To be done:
Rewrite the entries below, replacing "checkbox" with "check box" everywhere and leaving everything else unchanged.
---+---
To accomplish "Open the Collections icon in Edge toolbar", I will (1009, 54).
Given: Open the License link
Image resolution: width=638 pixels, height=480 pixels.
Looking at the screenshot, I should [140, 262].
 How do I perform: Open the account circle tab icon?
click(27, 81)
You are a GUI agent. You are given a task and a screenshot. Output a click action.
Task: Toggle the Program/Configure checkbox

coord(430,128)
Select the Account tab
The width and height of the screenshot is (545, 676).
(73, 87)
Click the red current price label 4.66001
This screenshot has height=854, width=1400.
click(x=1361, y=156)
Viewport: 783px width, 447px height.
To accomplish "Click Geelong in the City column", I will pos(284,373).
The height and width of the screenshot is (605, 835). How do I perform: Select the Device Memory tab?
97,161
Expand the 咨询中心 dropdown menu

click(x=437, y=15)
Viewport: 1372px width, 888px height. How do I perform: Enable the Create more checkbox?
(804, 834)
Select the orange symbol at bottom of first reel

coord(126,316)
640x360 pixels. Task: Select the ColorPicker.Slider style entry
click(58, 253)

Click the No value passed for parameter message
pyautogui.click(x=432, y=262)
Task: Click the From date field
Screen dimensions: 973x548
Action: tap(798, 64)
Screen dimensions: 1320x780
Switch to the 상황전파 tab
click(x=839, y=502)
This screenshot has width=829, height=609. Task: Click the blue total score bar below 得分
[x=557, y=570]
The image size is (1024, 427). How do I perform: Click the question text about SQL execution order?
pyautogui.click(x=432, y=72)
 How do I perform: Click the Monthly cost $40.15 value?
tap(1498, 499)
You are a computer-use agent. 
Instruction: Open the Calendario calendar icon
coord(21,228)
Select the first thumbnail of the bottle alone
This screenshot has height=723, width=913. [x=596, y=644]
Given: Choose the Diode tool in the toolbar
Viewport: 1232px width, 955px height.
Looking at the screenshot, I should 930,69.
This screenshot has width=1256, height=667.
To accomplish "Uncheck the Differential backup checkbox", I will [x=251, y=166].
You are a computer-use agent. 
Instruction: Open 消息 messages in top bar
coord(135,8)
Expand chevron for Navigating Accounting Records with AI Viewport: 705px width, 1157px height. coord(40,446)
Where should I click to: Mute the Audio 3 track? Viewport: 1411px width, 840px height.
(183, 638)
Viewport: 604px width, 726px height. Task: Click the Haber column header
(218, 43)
---+---
Final answer:
To accomplish "Open the Collections icon in Edge toolbar", I will (1009, 54).
Given: Open the License link
Image resolution: width=638 pixels, height=480 pixels.
Looking at the screenshot, I should [140, 262].
 How do I perform: Open the account circle tab icon?
click(27, 81)
You are a GUI agent. You are given a task and a screenshot. Output a click action.
Task: Toggle the Program/Configure check box

coord(430,128)
Select the Account tab
The width and height of the screenshot is (545, 676).
(73, 87)
Click the red current price label 4.66001
This screenshot has height=854, width=1400.
click(x=1361, y=156)
Viewport: 783px width, 447px height.
To accomplish "Click Geelong in the City column", I will pos(284,373).
The height and width of the screenshot is (605, 835). How do I perform: Select the Device Memory tab?
97,161
Expand the 咨询中心 dropdown menu

click(x=437, y=15)
Viewport: 1372px width, 888px height. How do I perform: Enable the Create more check box?
(804, 834)
Select the orange symbol at bottom of first reel

coord(126,316)
640x360 pixels. Task: Select the ColorPicker.Slider style entry
click(58, 253)

Click the No value passed for parameter message
pyautogui.click(x=432, y=262)
Task: Click the From date field
Screen dimensions: 973x548
Action: tap(798, 64)
Screen dimensions: 1320x780
Switch to the 상황전파 tab
click(x=839, y=502)
This screenshot has width=829, height=609. Task: Click the blue total score bar below 得分
[x=557, y=570]
The image size is (1024, 427). How do I perform: Click the question text about SQL execution order?
pyautogui.click(x=432, y=72)
 How do I perform: Click the Monthly cost $40.15 value?
tap(1498, 499)
You are a computer-use agent. 
Instruction: Open the Calendario calendar icon
coord(21,228)
Select the first thumbnail of the bottle alone
This screenshot has height=723, width=913. [x=596, y=644]
Given: Choose the Diode tool in the toolbar
Viewport: 1232px width, 955px height.
Looking at the screenshot, I should 930,69.
This screenshot has width=1256, height=667.
To accomplish "Uncheck the Differential backup check box", I will [x=251, y=166].
You are a computer-use agent. 
Instruction: Open 消息 messages in top bar
coord(135,8)
Expand chevron for Navigating Accounting Records with AI Viewport: 705px width, 1157px height. coord(40,446)
Where should I click to: Mute the Audio 3 track? Viewport: 1411px width, 840px height.
(183, 638)
Viewport: 604px width, 726px height. Task: Click the Haber column header
(218, 43)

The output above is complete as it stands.